I clearly perceived all the despair in that sadly. Ah! my dear, no man will ever be able to put so much meaning and passion into one single word. He had lowered his eyes, no longer daring to look at me.
“Monsieur de Talleyrand,” I said, “at whose château you spent the king’s years of exile, believes a Hénarez can only be either a disgraced Duke de Soria or a servant.”
He looked up, showing two dark, glowing embers, two eyes at once fiery and humiliated. He seemed to be in torment.
“My father was indeed a servant of the King of Spain,” he said.
Griffith was finding all this a very curious way of studying. With every question, every answer, we fell into worrisome silences.
“Are you a noble or a commoner, then?” I asked him.
“You know, mademoiselle, in Spain everyone is noble, even the beggars.”

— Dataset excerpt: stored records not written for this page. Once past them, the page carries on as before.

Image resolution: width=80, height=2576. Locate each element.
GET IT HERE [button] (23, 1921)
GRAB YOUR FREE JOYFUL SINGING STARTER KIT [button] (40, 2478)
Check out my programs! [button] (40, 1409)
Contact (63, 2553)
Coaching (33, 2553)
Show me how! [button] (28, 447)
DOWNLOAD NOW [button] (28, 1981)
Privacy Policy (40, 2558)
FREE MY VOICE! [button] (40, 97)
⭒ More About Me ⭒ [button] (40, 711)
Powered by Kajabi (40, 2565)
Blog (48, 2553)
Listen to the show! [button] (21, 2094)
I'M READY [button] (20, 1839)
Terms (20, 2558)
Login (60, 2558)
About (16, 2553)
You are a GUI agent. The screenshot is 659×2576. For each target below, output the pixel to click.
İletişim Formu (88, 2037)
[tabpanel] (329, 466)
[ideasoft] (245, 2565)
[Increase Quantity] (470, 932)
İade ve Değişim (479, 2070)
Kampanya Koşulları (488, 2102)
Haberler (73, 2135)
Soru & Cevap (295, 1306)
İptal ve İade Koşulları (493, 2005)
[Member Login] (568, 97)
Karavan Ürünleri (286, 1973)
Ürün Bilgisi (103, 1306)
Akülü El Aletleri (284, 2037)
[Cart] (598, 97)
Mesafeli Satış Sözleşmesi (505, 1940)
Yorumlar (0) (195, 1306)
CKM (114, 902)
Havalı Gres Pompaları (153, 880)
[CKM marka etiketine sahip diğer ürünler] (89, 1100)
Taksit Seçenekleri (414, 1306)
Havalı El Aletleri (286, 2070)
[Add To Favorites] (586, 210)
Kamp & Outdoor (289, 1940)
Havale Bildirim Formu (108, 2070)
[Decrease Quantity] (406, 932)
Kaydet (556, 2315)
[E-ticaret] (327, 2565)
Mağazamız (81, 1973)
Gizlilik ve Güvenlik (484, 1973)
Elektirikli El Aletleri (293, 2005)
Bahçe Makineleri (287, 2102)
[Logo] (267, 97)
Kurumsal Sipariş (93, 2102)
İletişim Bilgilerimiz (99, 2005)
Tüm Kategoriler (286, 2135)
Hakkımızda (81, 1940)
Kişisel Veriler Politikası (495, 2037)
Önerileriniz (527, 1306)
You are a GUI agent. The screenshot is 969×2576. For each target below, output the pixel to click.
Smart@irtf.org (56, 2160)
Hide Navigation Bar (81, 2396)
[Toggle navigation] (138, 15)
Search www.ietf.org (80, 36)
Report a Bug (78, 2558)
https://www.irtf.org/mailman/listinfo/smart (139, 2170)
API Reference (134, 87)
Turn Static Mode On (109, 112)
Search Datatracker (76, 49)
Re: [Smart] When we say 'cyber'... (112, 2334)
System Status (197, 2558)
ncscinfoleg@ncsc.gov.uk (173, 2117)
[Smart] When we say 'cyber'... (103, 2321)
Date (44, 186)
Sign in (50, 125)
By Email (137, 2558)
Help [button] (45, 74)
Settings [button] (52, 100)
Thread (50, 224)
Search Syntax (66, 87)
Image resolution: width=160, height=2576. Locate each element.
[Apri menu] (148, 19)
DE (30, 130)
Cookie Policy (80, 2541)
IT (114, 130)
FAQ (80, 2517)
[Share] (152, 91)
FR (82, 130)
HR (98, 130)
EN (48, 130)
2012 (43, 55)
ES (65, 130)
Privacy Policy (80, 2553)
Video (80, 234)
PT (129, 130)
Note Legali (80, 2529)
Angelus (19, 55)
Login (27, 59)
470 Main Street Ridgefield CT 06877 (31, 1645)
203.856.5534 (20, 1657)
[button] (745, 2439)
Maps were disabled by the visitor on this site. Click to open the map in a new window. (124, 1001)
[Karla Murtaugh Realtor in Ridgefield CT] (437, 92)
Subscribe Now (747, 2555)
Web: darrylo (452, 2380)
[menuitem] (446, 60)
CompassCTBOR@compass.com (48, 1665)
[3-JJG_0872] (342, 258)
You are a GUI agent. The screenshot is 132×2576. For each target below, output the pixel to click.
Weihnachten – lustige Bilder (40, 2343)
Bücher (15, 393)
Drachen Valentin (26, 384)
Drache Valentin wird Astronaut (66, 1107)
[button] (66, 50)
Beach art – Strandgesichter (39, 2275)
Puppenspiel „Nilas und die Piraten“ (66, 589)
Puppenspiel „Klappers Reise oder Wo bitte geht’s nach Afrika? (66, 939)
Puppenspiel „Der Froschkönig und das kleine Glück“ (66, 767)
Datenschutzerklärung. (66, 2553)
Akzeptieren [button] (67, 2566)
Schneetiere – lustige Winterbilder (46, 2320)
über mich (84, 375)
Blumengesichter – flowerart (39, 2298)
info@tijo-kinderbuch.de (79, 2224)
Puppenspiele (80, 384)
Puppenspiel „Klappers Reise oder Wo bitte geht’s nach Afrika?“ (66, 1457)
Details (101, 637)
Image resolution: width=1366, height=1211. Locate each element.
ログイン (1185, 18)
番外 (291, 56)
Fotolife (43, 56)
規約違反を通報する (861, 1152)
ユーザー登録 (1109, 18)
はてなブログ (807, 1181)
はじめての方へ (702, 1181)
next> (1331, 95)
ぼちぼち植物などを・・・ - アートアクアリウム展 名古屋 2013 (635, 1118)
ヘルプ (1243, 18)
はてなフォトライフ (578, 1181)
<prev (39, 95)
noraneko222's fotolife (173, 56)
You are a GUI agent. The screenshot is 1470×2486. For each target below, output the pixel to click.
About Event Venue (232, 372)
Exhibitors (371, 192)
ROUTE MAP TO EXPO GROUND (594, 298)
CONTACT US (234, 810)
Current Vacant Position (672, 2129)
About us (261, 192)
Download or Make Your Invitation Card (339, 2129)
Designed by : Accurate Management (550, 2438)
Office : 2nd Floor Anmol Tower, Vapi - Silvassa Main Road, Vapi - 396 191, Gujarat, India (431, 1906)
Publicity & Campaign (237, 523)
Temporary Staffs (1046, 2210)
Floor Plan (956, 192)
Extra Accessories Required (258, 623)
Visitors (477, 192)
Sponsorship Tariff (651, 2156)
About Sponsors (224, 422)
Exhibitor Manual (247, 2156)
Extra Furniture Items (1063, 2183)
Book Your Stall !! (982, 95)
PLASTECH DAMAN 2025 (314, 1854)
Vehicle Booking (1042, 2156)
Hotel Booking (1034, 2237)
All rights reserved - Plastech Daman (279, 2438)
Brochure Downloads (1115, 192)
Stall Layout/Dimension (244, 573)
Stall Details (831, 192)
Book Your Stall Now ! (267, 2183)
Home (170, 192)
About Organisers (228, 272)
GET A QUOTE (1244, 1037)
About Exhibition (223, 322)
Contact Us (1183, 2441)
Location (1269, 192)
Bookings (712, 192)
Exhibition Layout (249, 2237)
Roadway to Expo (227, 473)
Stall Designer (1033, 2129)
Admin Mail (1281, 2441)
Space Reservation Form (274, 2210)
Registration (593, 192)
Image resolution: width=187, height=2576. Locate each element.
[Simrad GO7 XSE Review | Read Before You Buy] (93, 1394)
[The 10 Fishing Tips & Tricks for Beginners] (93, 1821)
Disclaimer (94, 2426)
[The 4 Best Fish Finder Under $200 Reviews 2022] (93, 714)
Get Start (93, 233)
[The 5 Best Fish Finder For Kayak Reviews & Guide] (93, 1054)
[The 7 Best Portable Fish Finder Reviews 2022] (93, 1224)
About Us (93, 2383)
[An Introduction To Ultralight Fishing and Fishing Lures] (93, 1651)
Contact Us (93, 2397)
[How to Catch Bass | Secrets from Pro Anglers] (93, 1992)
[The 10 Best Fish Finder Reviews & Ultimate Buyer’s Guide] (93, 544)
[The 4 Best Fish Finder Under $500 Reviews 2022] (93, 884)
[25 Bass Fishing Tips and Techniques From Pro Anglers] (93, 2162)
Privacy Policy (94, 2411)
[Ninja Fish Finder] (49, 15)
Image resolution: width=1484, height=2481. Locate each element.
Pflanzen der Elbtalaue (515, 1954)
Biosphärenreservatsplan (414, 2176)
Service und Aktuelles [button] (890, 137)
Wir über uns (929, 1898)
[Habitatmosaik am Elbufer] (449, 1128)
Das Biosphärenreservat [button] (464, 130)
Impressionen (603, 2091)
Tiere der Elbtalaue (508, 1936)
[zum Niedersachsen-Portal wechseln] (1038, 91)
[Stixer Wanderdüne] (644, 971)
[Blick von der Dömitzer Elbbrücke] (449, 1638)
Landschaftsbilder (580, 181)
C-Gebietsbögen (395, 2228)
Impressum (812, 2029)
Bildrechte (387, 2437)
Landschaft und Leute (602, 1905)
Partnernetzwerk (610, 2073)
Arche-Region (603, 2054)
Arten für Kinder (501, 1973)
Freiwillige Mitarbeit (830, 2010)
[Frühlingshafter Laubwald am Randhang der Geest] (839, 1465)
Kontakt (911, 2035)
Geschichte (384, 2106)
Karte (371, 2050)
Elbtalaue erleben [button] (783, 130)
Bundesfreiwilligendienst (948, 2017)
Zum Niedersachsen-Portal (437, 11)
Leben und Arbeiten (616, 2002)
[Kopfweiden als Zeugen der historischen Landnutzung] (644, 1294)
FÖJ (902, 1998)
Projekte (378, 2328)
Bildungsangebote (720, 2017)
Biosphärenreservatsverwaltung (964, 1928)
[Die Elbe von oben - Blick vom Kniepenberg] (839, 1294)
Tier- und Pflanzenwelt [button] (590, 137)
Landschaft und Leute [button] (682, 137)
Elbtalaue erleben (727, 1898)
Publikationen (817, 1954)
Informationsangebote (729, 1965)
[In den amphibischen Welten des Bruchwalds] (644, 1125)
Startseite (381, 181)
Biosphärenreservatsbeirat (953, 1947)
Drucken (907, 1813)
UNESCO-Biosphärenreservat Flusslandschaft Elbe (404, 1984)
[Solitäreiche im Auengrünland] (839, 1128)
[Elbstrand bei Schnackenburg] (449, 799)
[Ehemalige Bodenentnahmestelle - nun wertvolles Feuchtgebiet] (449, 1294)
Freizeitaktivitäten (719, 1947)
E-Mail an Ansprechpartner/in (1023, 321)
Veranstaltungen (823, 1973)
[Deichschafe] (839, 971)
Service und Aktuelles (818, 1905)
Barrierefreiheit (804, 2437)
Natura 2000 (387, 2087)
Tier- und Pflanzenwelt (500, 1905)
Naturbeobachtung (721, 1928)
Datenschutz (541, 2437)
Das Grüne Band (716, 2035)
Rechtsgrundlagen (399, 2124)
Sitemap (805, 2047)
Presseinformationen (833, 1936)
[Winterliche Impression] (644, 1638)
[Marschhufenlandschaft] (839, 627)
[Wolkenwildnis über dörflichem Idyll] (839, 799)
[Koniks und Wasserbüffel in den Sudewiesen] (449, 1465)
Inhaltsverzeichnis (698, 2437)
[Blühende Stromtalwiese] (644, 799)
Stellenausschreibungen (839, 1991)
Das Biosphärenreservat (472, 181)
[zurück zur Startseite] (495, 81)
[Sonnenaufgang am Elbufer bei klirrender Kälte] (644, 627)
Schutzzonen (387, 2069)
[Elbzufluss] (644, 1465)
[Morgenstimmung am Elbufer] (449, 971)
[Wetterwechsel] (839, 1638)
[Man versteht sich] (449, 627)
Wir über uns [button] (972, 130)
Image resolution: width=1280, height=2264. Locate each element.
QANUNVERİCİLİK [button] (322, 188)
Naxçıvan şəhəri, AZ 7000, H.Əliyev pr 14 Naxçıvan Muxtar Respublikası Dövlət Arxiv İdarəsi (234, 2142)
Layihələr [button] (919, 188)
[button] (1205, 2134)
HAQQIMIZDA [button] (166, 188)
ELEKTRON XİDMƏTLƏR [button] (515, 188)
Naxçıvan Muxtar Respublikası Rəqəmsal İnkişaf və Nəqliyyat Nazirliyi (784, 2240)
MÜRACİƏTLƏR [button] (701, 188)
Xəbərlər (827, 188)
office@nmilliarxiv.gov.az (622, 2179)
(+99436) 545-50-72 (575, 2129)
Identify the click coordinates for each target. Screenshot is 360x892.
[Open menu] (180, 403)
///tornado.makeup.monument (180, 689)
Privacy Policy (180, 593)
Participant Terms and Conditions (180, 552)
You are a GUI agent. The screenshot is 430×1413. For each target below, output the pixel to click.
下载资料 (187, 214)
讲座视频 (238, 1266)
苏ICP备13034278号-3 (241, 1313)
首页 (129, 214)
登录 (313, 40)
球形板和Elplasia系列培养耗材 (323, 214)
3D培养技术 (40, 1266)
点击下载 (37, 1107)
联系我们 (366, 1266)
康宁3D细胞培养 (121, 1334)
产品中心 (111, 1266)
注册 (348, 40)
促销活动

My patience had had more than its fill of these evasions. After the last lesson, I’d prepared one of those amusements that so tease the imagination: I wrote a letter describing the ideal man I would like to be loved by, telling myself I would give it to him as an exercise in translation. I have so far translated only from Spanish to French, never from French to Spanish; I observed as much, and asked Griffith to go and fetch the latest letter I had received from one of my
girlfriends. I told myself that the effect produced in him by this statement of purpose would show me what manner of blood he has in his veins. I took the page from Griffith with the words “I do hope I’ve copied this out properly,” for it was written in my own hand. I gave him the paper—the bait, if you prefer—and studied him as he read the following:
The man who will win me, my dear, must be brusque and haughty with other men, but gentle with women. His eagle-like stare will have the power to instantly silence anything resembling ridicule. He will have a pitying smile for those who want to make light of sacred things, especially those underlying the poetry of the heart, those without which life would be no more than a drab reality. I have only deep scorn for any man who would deprive us of the source of religious ideas, so rich in consolations. His beliefs must thus be as simple as a child’s, with the unshakable conviction of a thoughtful man who has carefully considered his own reasons for believing. His mind, inventive and original, will be free of artifice or ostentation: he can say nothing excessive or out of place, will no more bore others than be bored himself, for he will have a rich treasury in his soul. All his thoughts must be of a noble, elevated, chivalrous sort, with no trace of selfishness. His every act will reveal an absolute absence of calculation or self-interest. His faults will spring from the very breadth of his ideas, which will be above those of his fellows. In all things, I must find him ahead of his time. Full of the delicate attentions owed to the weak, he will be kindly with all women, but very slow to love: he will see that as a thing too serious to be trifled with. He may well, then, go his entire life and never truly know love, even as he displays all the qualities that can inspire profound passion. But should he one day find his ideal woman, she whom he has glimpsed in those dreams one dreams with eyes open, should he meet a creature who understands him, who fills up his soul and casts a ray of happiness over his entire life, who to his eyes shines like a star through the clouds of this dark, cold, glacial world, who lends a wholly new charm to his existence and sets once-mute strings vibrating inside him, I believe there is no need to say that he will recognize and appreciate his happiness, and so he will make her perfectly happy. Never, by word or glance, will he hurt the loving heart entrusted to his hands with the blind love of a child asleep in a mother’s arms, for were she to wake from that sweet dream, her heart and soul would be forever blighted: he would never set sail on that ocean without engaging his entire future.